Autophagy Activation
Autophagy is the process by which cells digest and recycle damaged proteins and organelles. Efficient autophagy prevents toxic build-up that contributes to cell aging. Activators of autophagy enhance this “cellular cleanup,” improving mitochondrial function and stress resilience. Drugs that simultaneously inhibit mTOR often stimulate autophagy, creating a synergistic effect that supports tissue health and delays age-related diseases.
NAD+ Enhancement
NAD+ (nicotinamide adenine dinucleotide) is a coenzyme essential for energy production and DNA repair. Levels of NAD+ decline with age, impairing metabolic and repair pathways. Supplements or compounds that boost NAD+ availability restore sirtuin activity—enzymes that regulate gene expression related to longevity. Enhanced NAD+ metabolism supports both cellular energy balance and genome stability, key factors in extending healthy lifespan.
Senolytic Compounds
Senescent cells have stopped dividing but secrete harmful inflammatory factors that damage neighboring cells.

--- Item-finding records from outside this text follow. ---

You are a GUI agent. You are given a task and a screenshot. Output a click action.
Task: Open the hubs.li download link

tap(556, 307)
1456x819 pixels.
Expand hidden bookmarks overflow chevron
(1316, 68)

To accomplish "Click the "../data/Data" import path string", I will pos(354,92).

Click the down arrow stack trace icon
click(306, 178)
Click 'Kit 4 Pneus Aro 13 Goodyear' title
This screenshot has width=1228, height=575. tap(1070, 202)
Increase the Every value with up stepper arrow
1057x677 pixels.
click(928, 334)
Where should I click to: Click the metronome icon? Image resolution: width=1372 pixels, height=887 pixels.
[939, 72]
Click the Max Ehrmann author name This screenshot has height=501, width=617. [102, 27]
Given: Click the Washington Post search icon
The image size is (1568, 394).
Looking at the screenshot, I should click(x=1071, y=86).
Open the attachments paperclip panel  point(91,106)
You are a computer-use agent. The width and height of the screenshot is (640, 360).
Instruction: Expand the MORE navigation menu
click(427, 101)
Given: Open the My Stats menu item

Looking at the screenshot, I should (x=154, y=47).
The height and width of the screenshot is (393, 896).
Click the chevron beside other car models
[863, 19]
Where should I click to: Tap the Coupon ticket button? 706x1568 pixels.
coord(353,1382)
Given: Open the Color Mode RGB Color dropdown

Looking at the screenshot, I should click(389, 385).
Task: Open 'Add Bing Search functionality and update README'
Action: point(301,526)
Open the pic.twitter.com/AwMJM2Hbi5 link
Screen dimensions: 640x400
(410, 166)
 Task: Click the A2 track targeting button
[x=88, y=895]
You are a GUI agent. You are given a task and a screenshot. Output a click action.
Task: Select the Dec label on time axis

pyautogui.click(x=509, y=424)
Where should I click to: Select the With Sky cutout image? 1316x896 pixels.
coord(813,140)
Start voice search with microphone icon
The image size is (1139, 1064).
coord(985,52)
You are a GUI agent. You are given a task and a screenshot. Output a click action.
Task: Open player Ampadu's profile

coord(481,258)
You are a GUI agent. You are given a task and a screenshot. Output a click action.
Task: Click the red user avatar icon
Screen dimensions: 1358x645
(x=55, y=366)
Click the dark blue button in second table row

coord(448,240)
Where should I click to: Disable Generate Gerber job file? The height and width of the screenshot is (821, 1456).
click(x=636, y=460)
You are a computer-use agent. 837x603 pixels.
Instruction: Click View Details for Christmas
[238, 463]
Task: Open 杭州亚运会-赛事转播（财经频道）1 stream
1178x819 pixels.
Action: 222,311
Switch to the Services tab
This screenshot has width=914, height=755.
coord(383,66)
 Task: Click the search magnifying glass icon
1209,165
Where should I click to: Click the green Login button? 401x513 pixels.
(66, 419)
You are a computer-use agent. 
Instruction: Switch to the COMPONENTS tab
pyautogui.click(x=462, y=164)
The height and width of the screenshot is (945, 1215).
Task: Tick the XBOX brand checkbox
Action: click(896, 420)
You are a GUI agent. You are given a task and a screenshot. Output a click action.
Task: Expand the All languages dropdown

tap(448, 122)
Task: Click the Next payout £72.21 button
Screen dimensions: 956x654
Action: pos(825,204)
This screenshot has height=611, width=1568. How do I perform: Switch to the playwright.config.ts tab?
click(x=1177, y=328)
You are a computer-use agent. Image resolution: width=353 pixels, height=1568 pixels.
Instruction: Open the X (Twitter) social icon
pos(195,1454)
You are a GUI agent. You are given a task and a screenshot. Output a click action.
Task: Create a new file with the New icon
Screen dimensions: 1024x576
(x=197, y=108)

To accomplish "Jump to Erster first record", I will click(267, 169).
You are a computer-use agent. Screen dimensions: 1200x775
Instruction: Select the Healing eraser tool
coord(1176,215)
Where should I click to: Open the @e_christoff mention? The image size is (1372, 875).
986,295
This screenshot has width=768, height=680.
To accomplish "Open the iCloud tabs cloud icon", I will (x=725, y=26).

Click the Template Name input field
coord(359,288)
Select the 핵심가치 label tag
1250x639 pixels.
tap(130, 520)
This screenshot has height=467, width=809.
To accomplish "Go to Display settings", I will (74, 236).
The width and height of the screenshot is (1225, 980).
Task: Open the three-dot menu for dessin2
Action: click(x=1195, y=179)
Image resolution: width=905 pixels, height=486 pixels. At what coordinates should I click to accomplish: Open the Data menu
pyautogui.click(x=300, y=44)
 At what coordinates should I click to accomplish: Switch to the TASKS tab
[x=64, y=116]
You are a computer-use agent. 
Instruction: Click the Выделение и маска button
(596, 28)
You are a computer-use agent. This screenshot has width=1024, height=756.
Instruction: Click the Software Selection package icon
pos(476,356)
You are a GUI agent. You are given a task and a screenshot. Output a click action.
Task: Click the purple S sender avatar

Senolytics selectively eliminate these cells, reducing chronic inflammation and tissue dysfunction. By combining senolytic agents with other interventions, researchers aim to clear age-related debris while bolstering repair mechanisms, promoting a rejuvenated cellular environment.
Integrating Strategies
Modern anti-aging candidates like SRN-901 combine multiple mechanisms—mTOR inhibition, enhanced autophagy, NAD+ boosting, and senolytic action—into a single therapy. This multi-targeted design leverages synergy between pathways to drive more pronounced improvements in lifespan and healthspan.